The situation was fluid and our ancient sources seem to have condensed the events of a number of years into a much shorter time.
47
Polybius, who wrote about a hundred years after the event, was so unsure of his sources that he accused them of falsehoods and manipulation of the evidence (1.15.6–12). We do know that these first actions of the war left the Romans in possession of Messana and the Carthaginian commander crucified for abandoning his post.
48
Crossing from Italy to support the Mamertines was a radical leap for the Romans and may have gone beyond the terms of existing treaties that clearly stated Sicily was within the Carthaginian sphere of influence.
49
Even the pro-Roman Polybius notes that ‘it was all too clear that to give the help required [to the Mamertines] would be thoroughly inconsistent’ (1.10.3–5).
50
The Romans seemed swayed more by the potential threat posed by the Carthaginians ensconced at Messana than by any hypocrisy in their own foreign policy. The Roman support of the Mamertines represented a
significant moment in the rise of Roman imperial aspirations, since for the first time they engaged in warfare off the Italian mainland. ‘I shall take as the starting point of this book the first occasion on which the Romans crossed the sea from Italy’ (Polyb. 1.5.1).
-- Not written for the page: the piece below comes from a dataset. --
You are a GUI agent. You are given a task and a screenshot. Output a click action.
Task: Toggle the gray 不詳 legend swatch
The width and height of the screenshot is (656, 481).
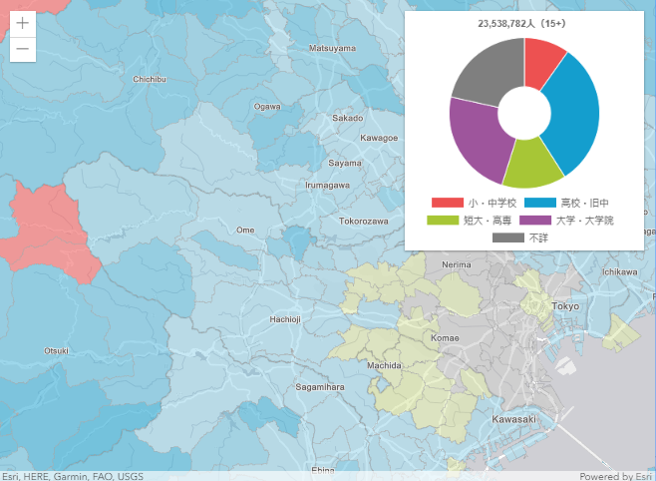coord(508,239)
For the Carthaginians this was clearly an aggressive act by the Romans. Carthage, in coming to the aid of the Mamertines, was acting as it had done for the previous centuries, reacting to requests for military aid from allies in Sicily. From a Carthaginian perspective, Roman actions towards Messana could only have been seen as an attempt to take Sicily. Roman tradition would contend that the Sicilian conquest was an unintended consequence of the long struggle that resulted from their coming to the aid of the Mamertines.
51
Can we believe that the Roman politicians did not realize that crossing into Sicily to aid the mercenaries would mean they had stepped beyond their traditional realm of influence and into that of the two most powerful cities in the region, Syracuse and Carthage? On the other hand, one of our later Roman sources claims that Carthaginian ships had appeared off Tarentum when Rome was laying siege to it (
c
. 272
BCE
), and that constituted the initial break of the treaty of non-interference they had signed (Cassius Dio, frag. 43).
52
The Romans claimed that initial Carthaginian aggression meant they had to act in Messana or their own spheres would have been challenged by Carthage. Rome acted in the way it did because of the potential threat from Carthage. It seems that both sides, in the spirit of the Hellenistic age, were very willing to engage beyond their traditional domains and the lasting result would bring Rome directly into conflict with Carthage. Decades of warfare were to follow.
53

The Romans had proven to be equal (almost) to Pyrrhus on land but up to the point when they entered the battle for Sicily they did not have a navy to speak of. As Polybius tells us, they had ‘not only no decked ships but no warships at all’ and at the start of the war over Sicily ‘they borrowed penteconters [fifty-oared boats] and triremes from their allies … and ferried their troops across [the Straits] to Messina’ (Polyb. 1.20.13–16).
54
However, Polybius stands accused of underestimating Roman naval experience for rhetorical purposes and ‘the idea of the Romans as beginners is in total contradiction with everything we know about Roman maritime interests during the centuries before the war’.
55

The Romans went on to build a new fleet based on a Carthaginian quinquereme prototype, which was considered the best ship constructed at the time. The design for the new Roman navy was taken from a Carthaginian ship captured off the Campanian coast early in the war. These ships were
mass-produced on an industrial scale, with Rome acquiring forested lands in Italy to access the materials needed (Polyb. 1.20.7–16).
56
The result was that two great fleets would face each other in the First Punic War, called by Polybius the greatest naval war ever fought. ‘Those who marvel at the great sea battles and great fleets of an Antigonus, a Ptolemy or a Demetrius would … on inquiring into the history of this war, be astonished at the huge scale of the operations involved,’ exclaimed Polybius (1.63.7).